Время воды
Шрифт:
На седьмой день Лена предложила помощь в трудоустройстве.
— Что за работа? — попался я в расставленную ловушку. — У тебя на фабрике?
Лена работала на кондитерской фабрике имени Крупской. И, благодаря своей сладкой работе, носила на себе чудесный шоколадно-миндалевый запах, который действовал на меня, как действует на быка пляска тореадора.
— Нет, к нам не надо, — ответила она, нахмурившись. — У нас все мужики — техники, грузчики, разнорабочие, начальники производств — с утра до вечера фруктовую эссенцию пьют. От эссенции — импотенция, аллергия, безумие, морды и руки расчесаны, как у детей в детском саду. От эссенции спиваются быстрее, чем от водки, потому что она сама себе и закуска. На хороших предприятиях мужики, начиная разнорабочими, становятся операторами, техниками, потом мастерами, начальниками цехов… А у нас, кто бы как ни начинал, заканчивают
— Я почти инженер, мне эссенция не требуется, — напомнил я Лене.
— Есть возможность устроиться в коммерческую фирму, торгующую импортными продуктами, — продолжила Лена, пропустив мою фразу мимо ушей.
— Где, вероятно, мне, начинающему ученому, придется работать грузчиком?
— Да! А с чего начинать? С директора пляжа? — Лена напряглась. — Сейчас все рвутся в торговлю. Инженеры особенно. Зарплата на порядок выше, чем на заводах, и выплачивают ее раз в неделю, а не раз в полгода.
— У-у, — сказал я неопределенно.
— Инженеры теперь никому не нужны. И мне — в первую очередь.
Я почувствовал, что она вот-вот взорвется.
За стенкой заскребся Генофон, он сопереживал нашей размолвке.
— Не надо, не плачь, я пойду на работу…
В тот вечер Лена была необычайно ласковая и податливая. Осознано или нет, она подготавливала к плодотворной работе мое тело. «Прелюдия для женщин важнее самого “того-этого”», — вспомнились мне слова Генофона.
Он оказался прав, этот простоватый на вид, проспиртованный, словно мумия, водопроводчик. Только я понял его буквально, поверхностно, неглубоко, понял как дилетант, как популист. Я резонно оценил важность тактильной рекогносцировки на мягких тканях, распознал притупляющий эффект комплимента, очаровывающую силу вина, эротичность скабрезного слова и других высоких материй душевного и духовного. Но чтобы обнаружить истинную точку отсчета прелюдии к «тому-этому», мне понадобилась Ленина помощь. Формой ее прелюдии была истерика, а целью — добывание куска хлеба насущного. Лена хотела, чтобы все было просто и безоговорочно: я приношу домой добычу, отдаю ей, потом беру то, что она дает, в свою очередь, она берет «его». Поскольку «он» был частью меня, процесс казался цикличным и полным.
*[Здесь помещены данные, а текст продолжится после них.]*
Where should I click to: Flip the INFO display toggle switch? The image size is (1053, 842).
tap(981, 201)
— Я пойду на работу! — для закрепления смысла в собственной памяти повторил я еще раз.
— Я тебя очень люблю, — счастливо проворковала подруга…
Склад, куда я пришел устраиваться, находился между каналом Грибоедова и Садовой. Это был изъеденный временем и кирпичным грибком дом, который ничем не отличался от своих соседей, двух-трехэтажных зданий, образующих Мучной переулок. Купцы-бакалейщики — мучные, гречневые и овсяные короли и корольки — отстроились здесь в конце девятнадцатого века. Отстроились скромно, неброско, вплотную один к одному. Не то чтоб по дружбе — среди купцов друзей не бывает, и не потому что так проще вести коммерческие дела — дела, как и табачок, лучше получаются врозь. Руководствовались они соображениями экономии и безопасности: сообща дешевле откупиться от городовых и чиновных, да и обороняться удобнее в случае погромов и смут. В России купцов не любили. В России и чернь, и знать всегда были наивны, бесхитростны и расточительны, как дети, не понимали сути денег и презирали жуликоватого прижимистого торгаша.
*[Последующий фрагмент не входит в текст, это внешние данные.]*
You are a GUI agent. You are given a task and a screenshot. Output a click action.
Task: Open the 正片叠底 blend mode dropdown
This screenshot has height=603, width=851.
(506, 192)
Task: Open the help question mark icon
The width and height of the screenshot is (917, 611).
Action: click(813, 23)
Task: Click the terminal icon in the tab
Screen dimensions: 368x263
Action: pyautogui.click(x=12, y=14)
Революция твердой рукой распылила купцов на молекулы. И не только в физическом смысле. Революция ввела прямой товарообмен, без посредников, прибавочной стоимости и, соответственно, денег как инструмента наживы. Предпринимателям от торговли предложили вернуть населению накопившуюся разницу между покупной и продажной ценами и овладеть каким-либо ремеслом, полезным для общего дела. Так новое государство избавилось от купцов.
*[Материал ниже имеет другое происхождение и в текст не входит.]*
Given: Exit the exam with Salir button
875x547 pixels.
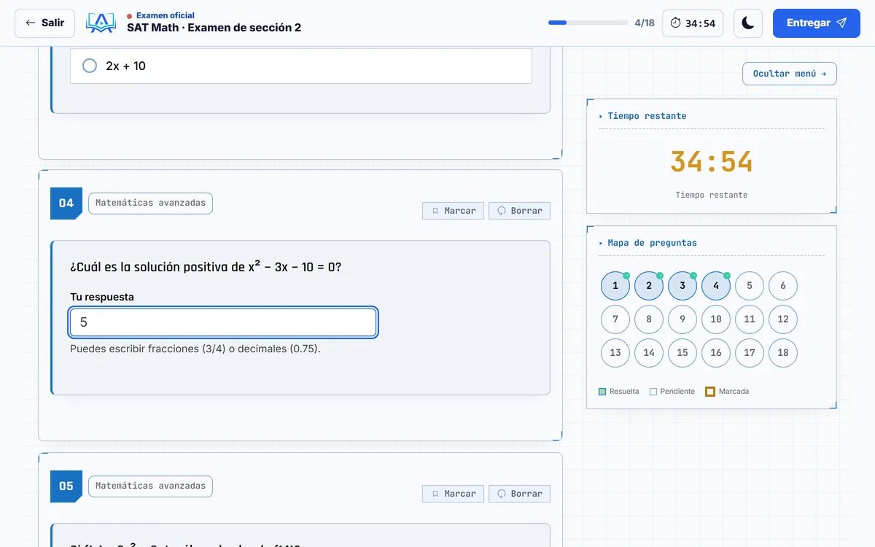Looking at the screenshot, I should pyautogui.click(x=44, y=23).
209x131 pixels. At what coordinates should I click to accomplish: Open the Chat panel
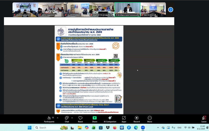point(67,119)
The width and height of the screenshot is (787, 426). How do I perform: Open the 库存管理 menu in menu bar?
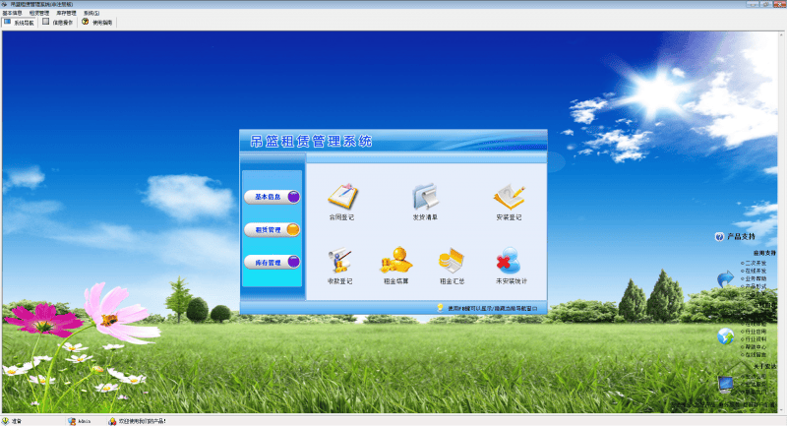click(66, 13)
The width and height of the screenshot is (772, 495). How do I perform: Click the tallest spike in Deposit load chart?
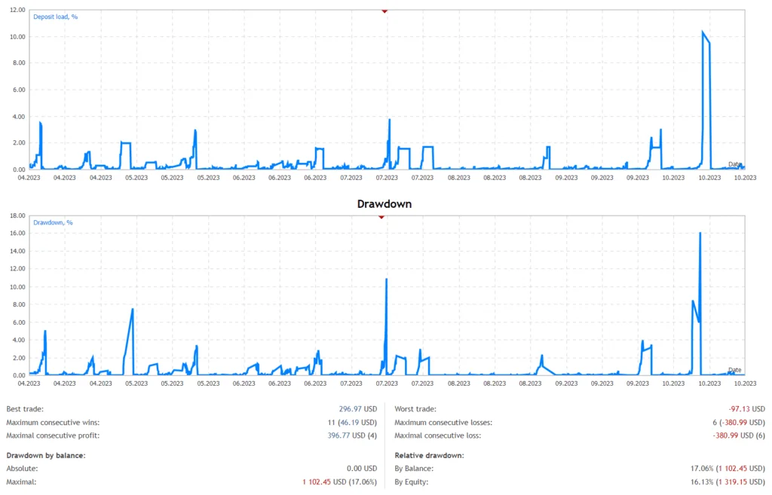tap(703, 32)
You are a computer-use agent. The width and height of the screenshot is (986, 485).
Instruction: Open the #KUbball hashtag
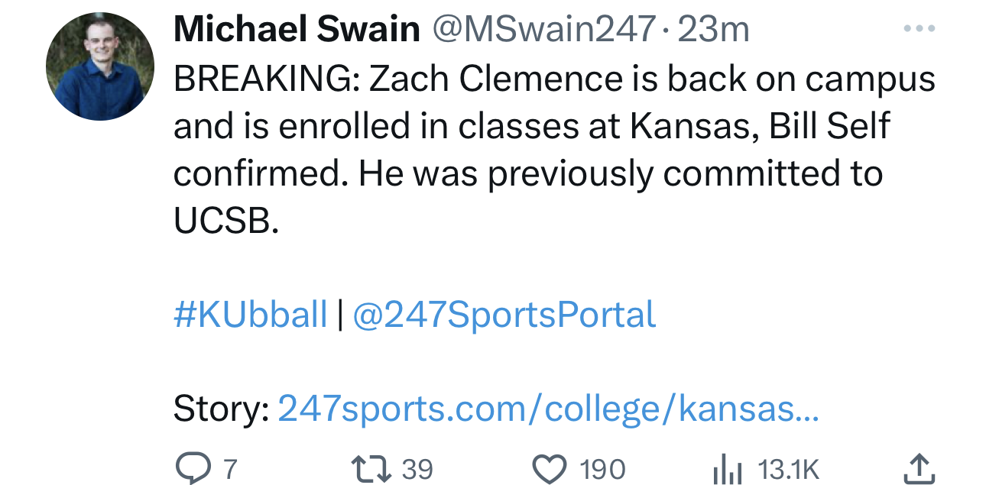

С деньгами оказалось сложнее: полностью избавиться от них не удалось, как не удалось убедить население, что функция денег сводится не к наживе на ближнем, а представляет собой некий общеоценочный эквивалент. Как бы внешне ни выглядели деньги, как бы ни назывались — «катьками», «керенками», «карбованцами» или «рублями» — их по-прежнему любили и чтили. Уважали значительно больше тех материальных предметов и благ, которые на них можно приобрести.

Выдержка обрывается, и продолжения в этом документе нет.